El rubio solo gruñe.

- Cambiando de tema, ¿qué mensaje le habrá traído Deidara a tu hermano?

- No lo sé. –Encoge de hombros, mirando a Menma.- La Hokage ya no le da misiones y se la pasa de vago en casa, ojalá un motivo para que haga algo bueno por la vida.

En la residencia Uchiha, específicamente en el cuarto de Uchiha Itachi.

- ¡NOO PUEEEEDEEEE SEEEER! –Grita un atractivo moreno, pensando el rubio que se debe a la noticia que le ha dado.

- No es para tanto, es común no estar en la organización si no hay dinero, hn. Kakuzu aceptó ir a "consumidores compulsivos anónimos". –Sentado a los pies de la cama le cuenta no le quita los ojos al moreno.

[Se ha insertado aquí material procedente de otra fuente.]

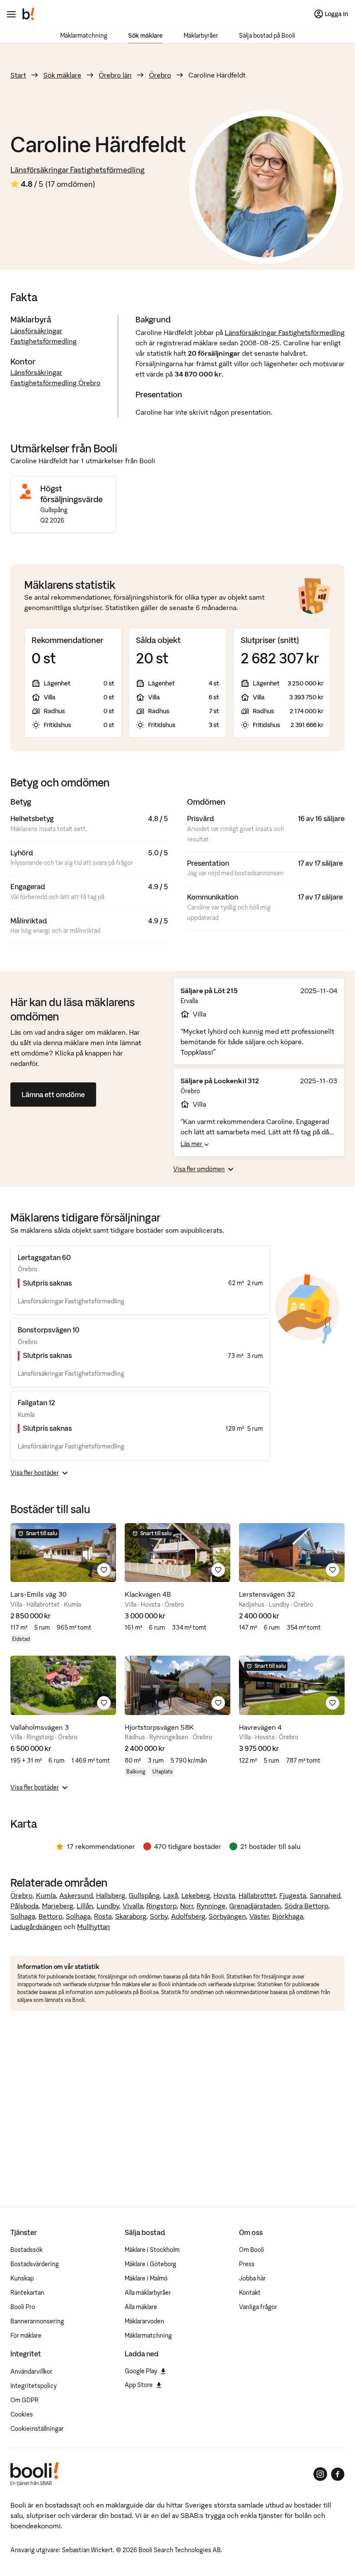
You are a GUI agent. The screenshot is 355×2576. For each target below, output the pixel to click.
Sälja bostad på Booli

- ¡No fastidies! ¡¿Es que acaso no te das cuenta?! –Le muestra la mano, acercando un dedo en especial.- ¡Se me ha quebrado una uña, maldición! ¡Ahí queda mi manicure!

El rubio solo se queda en silencio, omitiendo cualquier comentario y neutralizando el rostro.

- ¡Dime algo! ¡Al menos para pasar esta calamidad! –Hace un trabajo de respiración, queriendo calmarse y volver en sí.

Deidara no dice nada, solo se para con el fin de irse de ahí.

- ¡No te vayas! -Exclama y se le pega por la espalda, cerrando la puerta que el otro intenta abrir, pasando un brazo por su cintura.- Por favor~ -Le ronronea al oído.

- Bue-bueno… -Suspira, volteando y sonreírle.- Pásame esa lima, no quiero verte sufrir por esa uña.

- ¡Eres el mejor, Deidara-chan!

Fin :D

Nota: Esto nace cuando tienes mucho trabajo y te divierte los alters de los personajes de Naruto. Gracias por leer.